William Sharp (writer)

William Sharp ( * September 12, 1855 in Paisley, Scotland, † December 12, 1905 in Maniace in Sicily ) was a Scottish writer, who achieved starting with published under the pseudonym Fiona Macleod and so far more than 1893 fame and popularity with his actual name. He was able to preserve the secret of his pseudonyms throughout his life.

In addition to his literary career, he worked as editor of the poems of James Macpherson, Walter Scott, Matthew Arnold, Algernon Swinburne and Eugene Lee - Hamilton.

Sharp was born in Scotland and educated in Paisley Glasgow Academy and the University. He left the university in 1872 without a degree. In the same year he suffered a typhoid infection. In the years 1874 and 1875 he worked in a law firm in Glasgow. As his health deteriorated in 1876, he went on a trip to Australia. After his return, he took a position in 1878 at a London bank.

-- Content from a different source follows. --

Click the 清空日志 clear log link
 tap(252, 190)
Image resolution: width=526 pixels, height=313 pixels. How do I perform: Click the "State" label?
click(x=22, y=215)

He became acquainted with Dante Gabriel Rossetti by Sir Joseph Noel Paton. He joined Rossetti's literary circle, which includes Hall Caine, Philip Bourke Marston and Algernon Swinburne included. In 1884 he married his cousin Elizabeth, and decided in 1891 to devote himself entirely to writing. Around the same time he developed an intense romantic but possibly asexual relationship with Edith Wingate cattle, which was one of the circle of writers around the biologist Patrick Geddes in Edinburgh, explicitly oriented at Celtic roots. Cattle he owed the inspiration to write under the pseudonym Fiona Macleod. To her he dedicated in 1894 Macleods first novel Pharais. in the 1890s used Sharp at the height of the Celtic revival just as complex as ambivalent about William Butler Yeats, the first of far greater recognition had come to the works of the pseudonym than those Sharps, but later realized the identity. For Sharp, the dual identity became increasingly a burden. He died in 1905 in Castello di Maniace in Sicily, where he was buried. In 1910 his widow Elizabeth Sharp biographical memoirs in which she tried to explain the need for concealment, and published a complete edition of his works.